Switzerland's fine dining geography tends to distribute its most decorated addresses outside Zurich, across smaller towns and resort contexts: 7132 Silver in Vals and Colonnade in Lucerne are representative examples of that pattern. Within the city itself, operating at two-star level without the structural support of a destination hotel or a historically embedded address is a different proposition. The Counter does it from a main-station-adjacent position, which is either a deliberate choice to remain accessible or a reflection of the confidence that the room and the cooking are sufficient to carry the experience without a scenic setting as supplement.
Planning a Visit
The address at Bahnhofplatz 15 makes arrival direct from anywhere in central Zurich; the main station is the city's primary transit hub, and the walk from most central hotels is measured in minutes. For guests consulting our full Zurich hotels guide before booking, proximity to Bahnhofplatz makes The Counter a logical dinner option regardless of which district you are based in. At the €€€€ price tier and two-star level, advance booking is necessary; the combination of limited seating implied by a counter format and consistent critical recognition means availability moves quickly. Checking booking availability well ahead of a Zurich trip is the practical starting point. For context on the full range of options in the city, see our full Zurich restaurants guide, which maps the creative, traditional, and mid-tier scenes alongside the fine dining tier.
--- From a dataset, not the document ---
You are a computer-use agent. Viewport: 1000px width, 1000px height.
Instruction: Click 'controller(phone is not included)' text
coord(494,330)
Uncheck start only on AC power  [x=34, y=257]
Zurich's after-dinner options are well-documented in our full Zurich bars guide, and those planning a broader itinerary can reference our full Zurich experiences guide and our full Zurich wineries guide for the wider picture.
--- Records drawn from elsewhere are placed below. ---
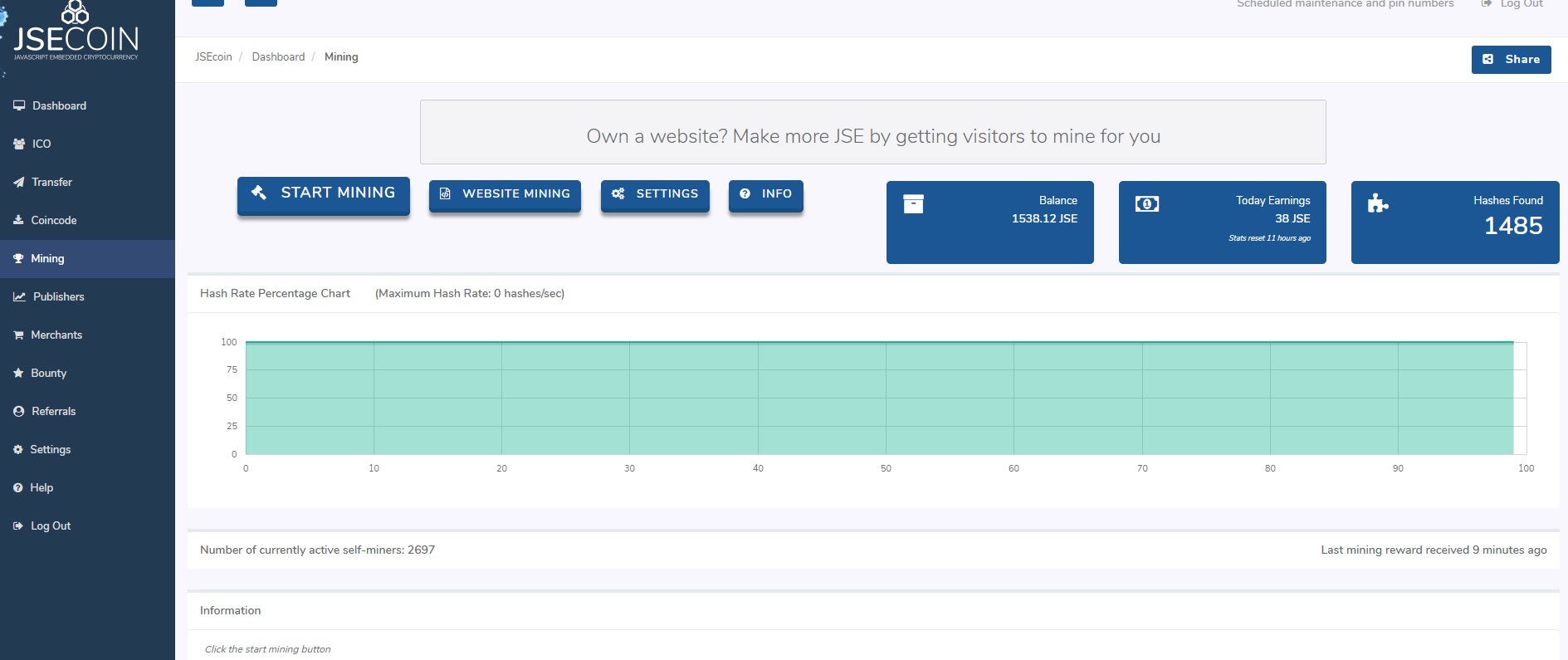1568x660 pixels.
Task: Click the Help question mark icon
Action: point(18,487)
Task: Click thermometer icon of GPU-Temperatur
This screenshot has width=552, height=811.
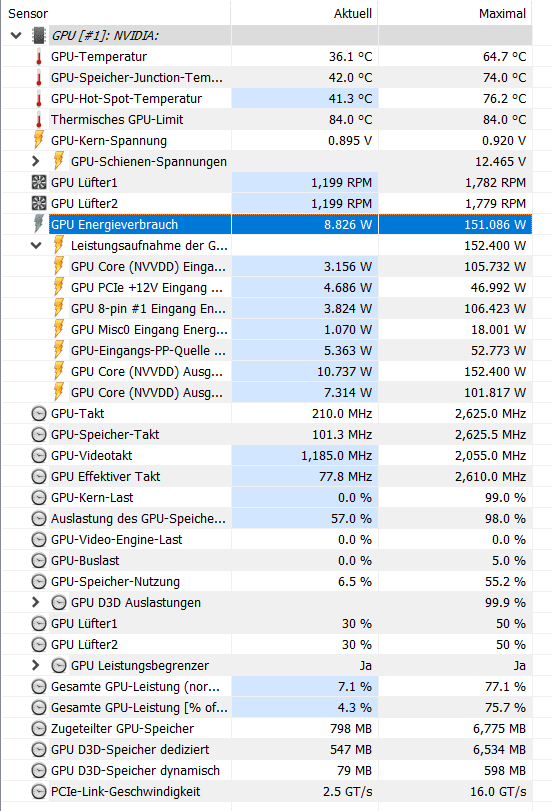Action: click(x=39, y=57)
What People Recommend at The Counter
Cuisine, Chef, and Awards
Guests consistently point to the technical precision of the cooking under Mitja Birlo as the defining characteristic of the meal. The creative format means the menu evolves, so specific dishes shift across visits, but the counter seating is widely noted as the correct way to experience the restaurant: facing the kitchen allows the sequencing and construction of each course to be followed in real time, which adds a layer of comprehension to the eating that a conventional dining room removes. The two Michelin stars and La Liste placement give first-time visitors a reliable external benchmark: this is a kitchen operating with consistent rigour across multiple evaluation systems. For guests who have eaten at comparable creative addresses in Switzerland, such as Schloss Schauenstein or Cheval Blanc by Peter Knogl, the register here is recognisably of that tier, but the counter format and the Zurich urban context give it a distinct character. The OAD ranking at 272 in Europe places it within a competitive field where the gap between positions is narrow; the practical implication is that The Counter holds its ground against peers with larger international profiles and longer institutional histories.